Commercially Available Information is Absolutely Not a Part of OSINT
General appreciation of the American Intelligence Community’s (IC’s) OSINT Strategy 2024-2026 aside, a serious flaw is inherent when it defines OSINT as intelligence that is also exclusively obtained from Commercially Available Information (CAI) and not just Publicly Available Information (PAI).
In essence, the American IC contends that derivatives of CAI or PAI constitute OSINT.
Before I discuss why this is fundamentally flawed, we need to examine definitions in the IC’s Data Management Lexicon that were first published by the Office of the Director of National Intelligence (ODNI) in 2022.
PAI is basically how the world generally understands OSINT, but CAI's definition merits particular attention:
To make it even more clear, the ODNI adds that CAI "is not necessarily PAI which is accessible to the general public". This point in itself is enough to suggest, strongly, that the apparent flaw in the American IC’s conceptual understanding of the OSINT paradigm is intentionally designed to include private information within collection duties.
Allow me to explain.
Public information (PAI according to the ODNI) is information that was, by design, published or made available for consumption other than the entity concerned. I have touched upon this issue in my earlier blog, 'Are Leads from Data Dumps Part of OSINT?'
On the other hand, CAI is not only data leaks but also proprietary information held by application developers, big tech corporations telecom service providers and so on.

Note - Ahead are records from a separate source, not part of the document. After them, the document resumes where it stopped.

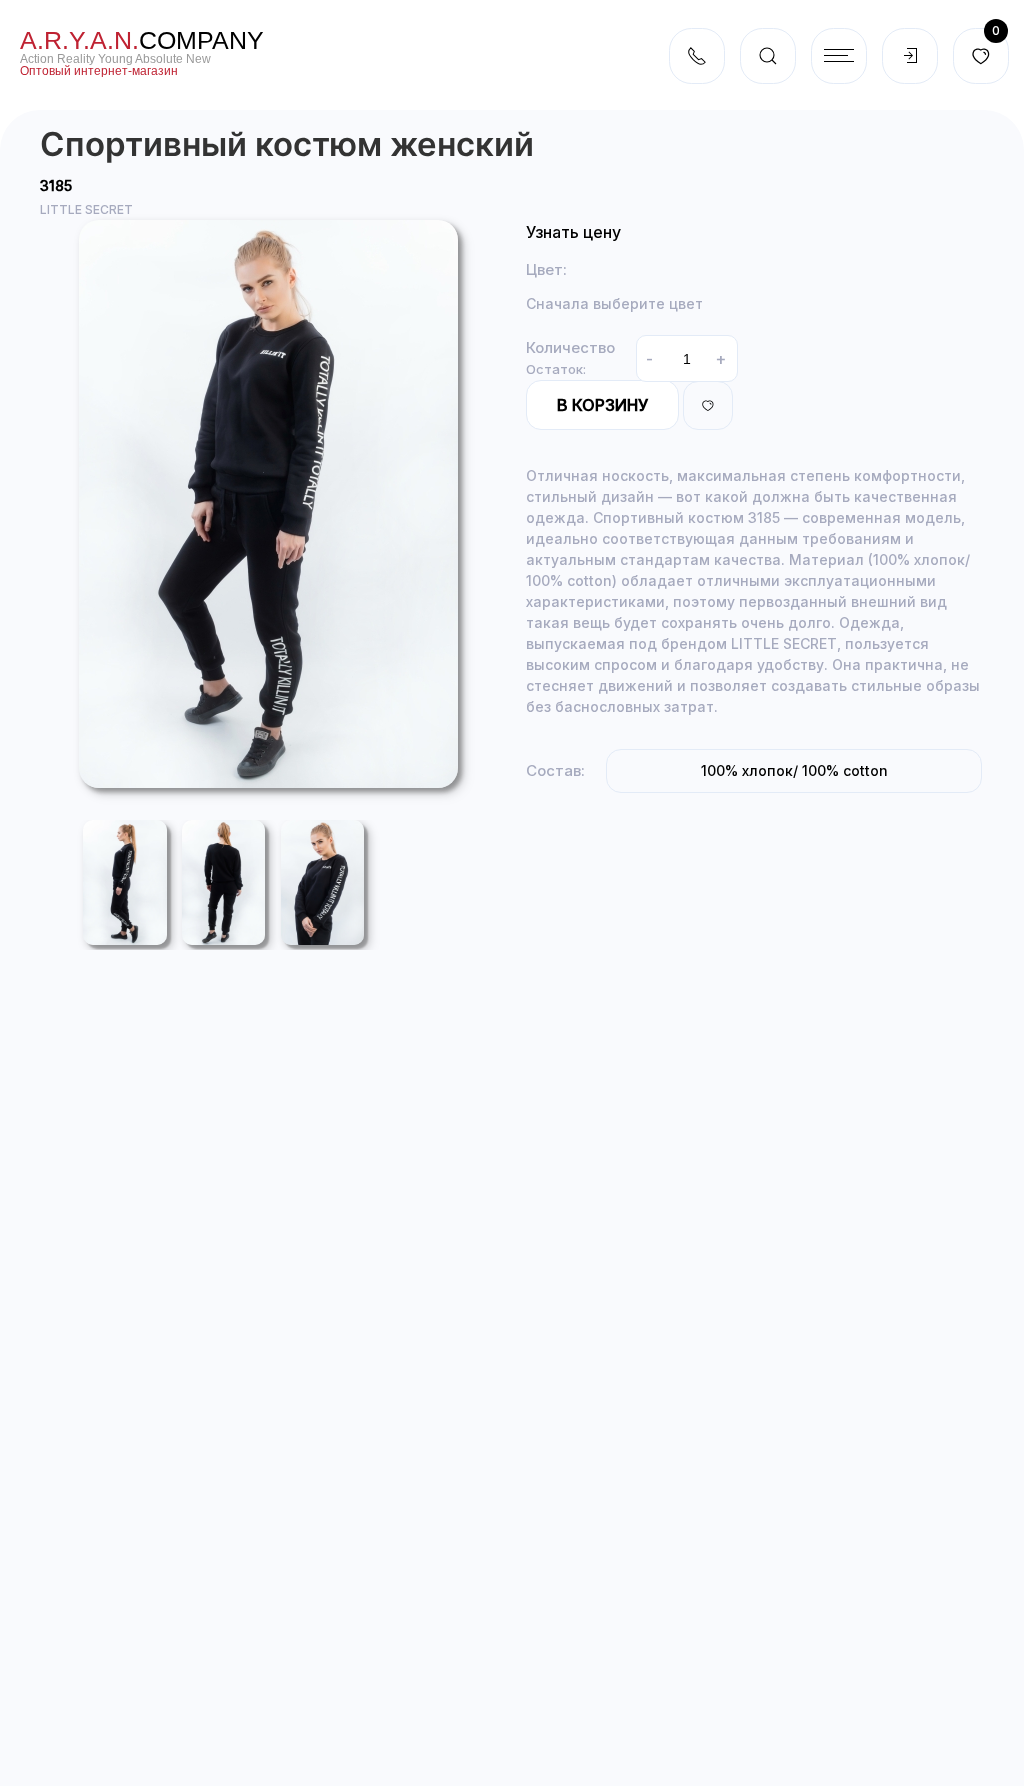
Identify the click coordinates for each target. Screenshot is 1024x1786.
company (142, 40)
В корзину (602, 405)
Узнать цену (573, 232)
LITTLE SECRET (86, 209)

The vast troves of data these companies harvest from end users, willingly or otherwise, are made available to the American IC. The ODNI tries to sugarcoat the actual notion of this entire process by suggesting that private companies are eager to 'volunteer' or 'sell' data upon which they capitalise.
Sound familiar?
This soft language is a more nuanced way of rephrasing and integrating three particular provisions in the Chinese government’s National Intelligence Law of 2017 (amended in 2018):
Article 7: All organizations and citizens shall support, assist, and cooperate with national intelligence efforts in accordance with law, and shall protect national intelligence work secrets they are aware of.

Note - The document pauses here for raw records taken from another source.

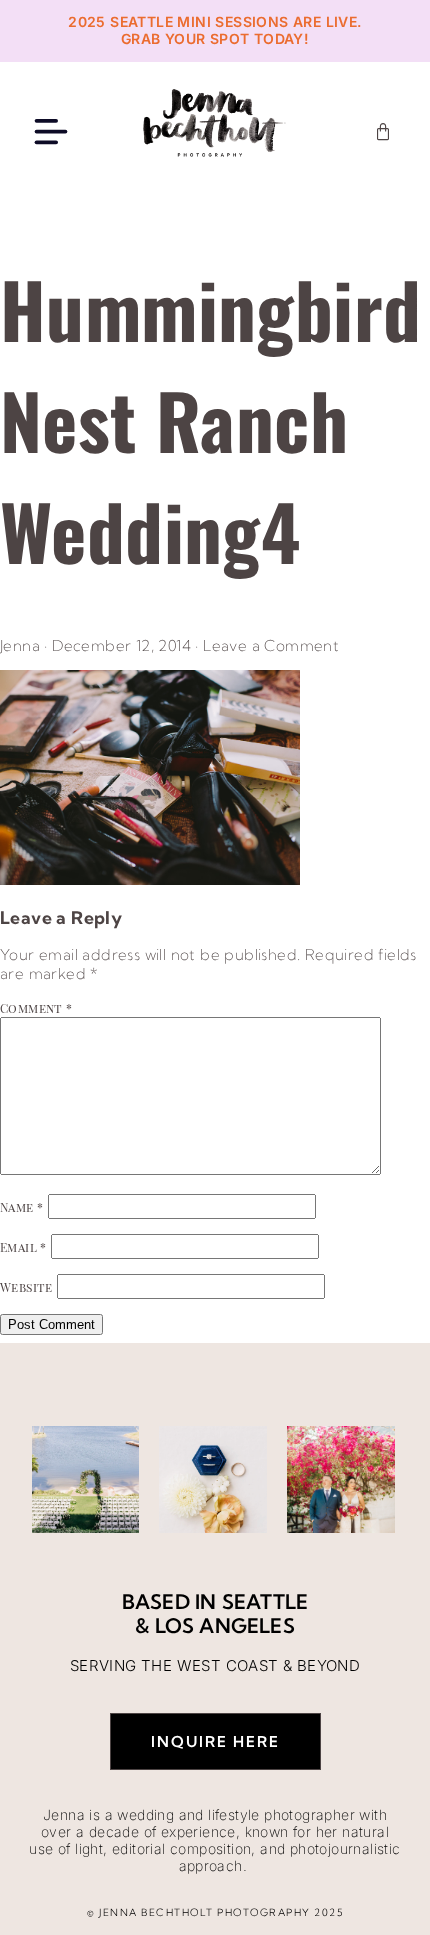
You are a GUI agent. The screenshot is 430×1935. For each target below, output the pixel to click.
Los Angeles (225, 1625)
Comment (36, 1008)
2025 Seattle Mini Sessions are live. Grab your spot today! (214, 30)
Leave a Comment (271, 645)
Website (26, 1287)
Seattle (265, 1601)
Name (21, 1207)
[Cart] (383, 132)
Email (23, 1247)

The State is to protect individuals and organizations that support, assist, and cooperate with national intelligence efforts.
Article 12: In accordance with relevant State provisions, national intelligence work institutions may establish cooperative relationships with relevant individuals and organizations, and retain them to carry out related work.

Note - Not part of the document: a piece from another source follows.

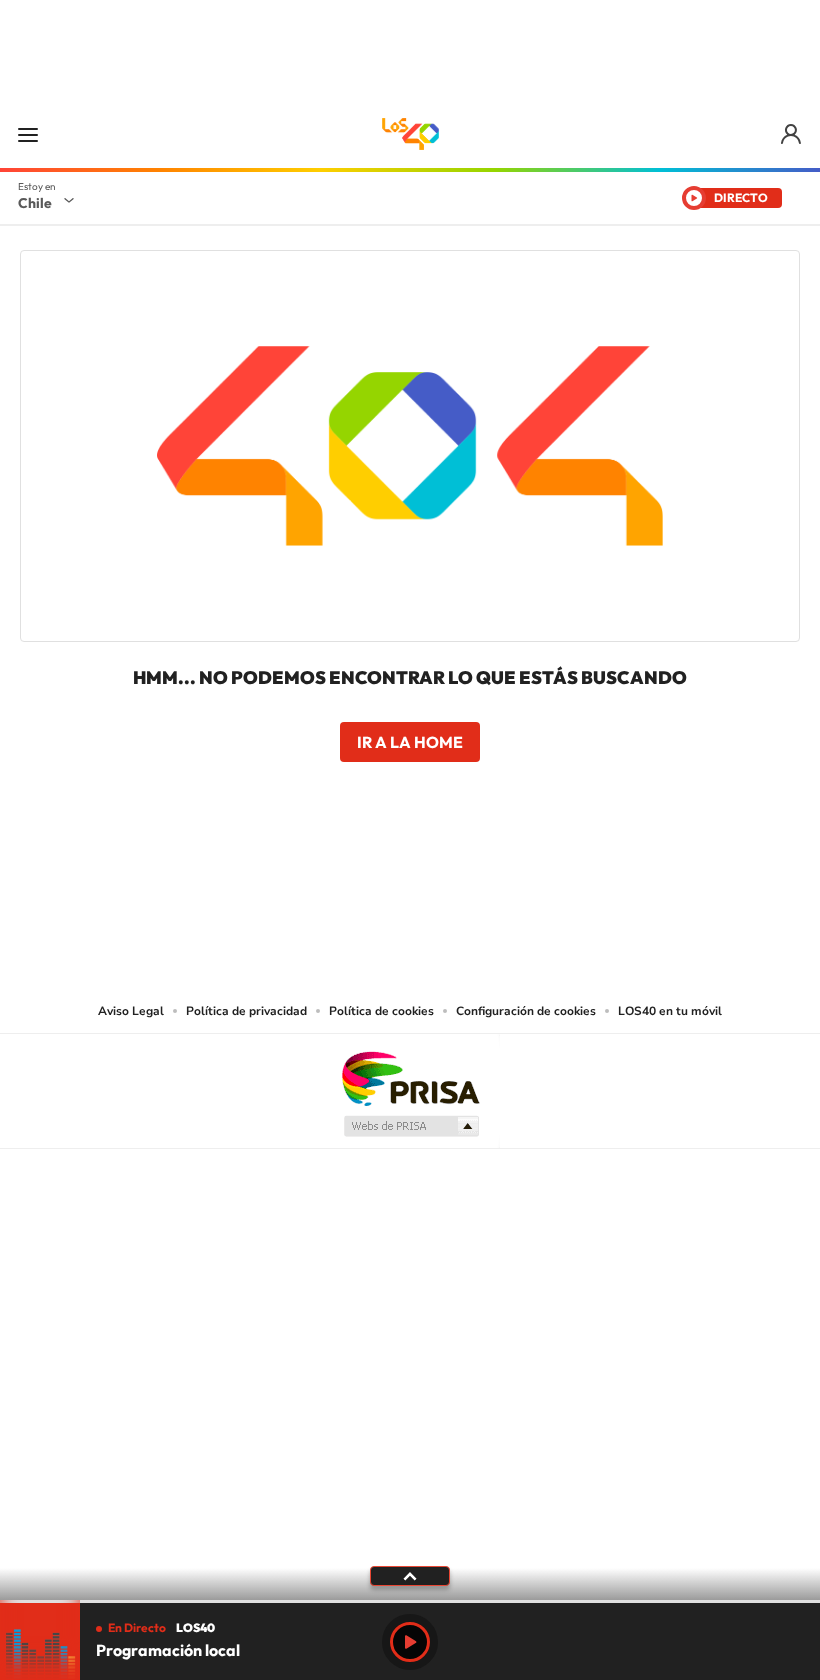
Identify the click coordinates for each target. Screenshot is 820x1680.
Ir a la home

Article 14: National intelligence work institutions lawfully carrying out intelligence efforts may request that relevant organs, organizations, and citizens provide necessary support, assistance, and cooperation.
A reasonable question would question how the American IC is any different to their much-maligned Chinese counterpart. Essentially, they aren’t. I’ll recommend that readers study this very insightful publication by the Centre for Democracy & Technology titled 'Legal Loopholes and Data for Dollars’.
I'm not delving into the ethics or legality of such data collection by intelligence agencies because each nation state has their own vested interests to pursue. But what is deeply troubling is the ludicrous manner through which CAI has been conjoined with PAI as a constituent element of OSINT. Here are some reasons why I consider this senseless:
- A state's declared interest in CAI tends to incentivise criminals to breach more systems and put them up for 'auction' (or direct anonymous sale) in the deep and dark webs. The malicious actor(s) may not be aware that the buyer of a particular dataset is an authorised officer from the IC, but with publicised interest in data commerce, they will hope to 'strike gold' by 'being noticed'.
- It is an established fact that big tech is already cooperating extensively with the American IC. Data brokerage encourages them to amass as much data as possible for commercial and legal leverage.
- CAI gives unfair advantage to the American IC simply because big tech is by and large headquartered in the US and hence has to comply with requests for cooperation. This discreet access to CAI for America's 18 intelligence agencies cannot represent the actual strengths and capabilities in the OSINT realm. Outside the US government, will anyone be able to determine the proportionality of PAI versus CAI that constituted an analytical product? How will this help gauge the overall performance of open source collection officers?
The reason why OSINT has traditionally been treated as a complement to HUMINT, SIGINT etc is because of its limitations. This is why All-Source Intelligence is a paradigm unto itself; where data from one discipline falls short, it is acquired as best as possible from others to develop a decent mosaic.
Establishing a channel to communicate requirements to corporate entities and/ or cyber criminals (independent data brokers) is in essence a form of Virtual HUMINT and should be viewed accordingly. An OSINT practitioner collects data discreetly and never establishes contact with the target themselves.
By this logic, Social Engineering i.e. willful manipulation of a subject working in a private company for information extraction might also be declared CAI.
To conclude, while the ODNI is clear about the potentials and pitfalls of OSINT, it is indirectly on the path of triggering a 'data arms race' that will eventually encourage contemporaries to follow suit.
Intelligence agencies in countries other than the US routinely engage in data commerce with multiple brokers. On the pretext of 'OSINT’, if these agencies are unsuccessful in securing cooperation from American big tech, they may resort to having the corporation banned and access to its platform denied in their respective countries.
In the end, the question is not about who wins but who ultimately loses.